Effect of projection height on projection collapse and nugget formation : A finite element study

Projection welding is a variation of resistance welding in which current flow is concentrated at the point of contact with a local geometric extension of one (or both) of the parts being welded. These projections are used to concentrate heat generation at the point of contact, and, therefore, to generate a weld nugget faster and at a lower current level compared to conventional spot welding. Many factors affect the heat generation and projection collapse of the projection welding process. The effects of some of these factors, such as welding current, electrode force, and sheet material properties, have been studied using the coupled finite element simulation procedures in an earlier study by the author (Ref. 1).
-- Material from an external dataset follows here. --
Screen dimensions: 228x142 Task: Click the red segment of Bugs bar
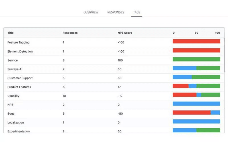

This paper is a sequel to the previous effort, It investigates the effect of projection height on projection collapse and nugget formation. Three projection designs with different projection heights were selected for 0.059-in., cold-rolled, low-carbon steel according to Ref. 2. The corresponding heat generation processes using one set of welding parameters were simulated using an incrementally coupled, thermal-electrical-mechanical modeling procedure (Refs. 1, 3). The predicted heating patterns were compared with the weld cross sections obtained from an earlier experimental approach using high-speed motion photography (up to 6000 frames/s). The study offers fundamental understanding of the process physics for different projection designs and demonstrates again the effectiveness of an incrementally coupled modeling procedure.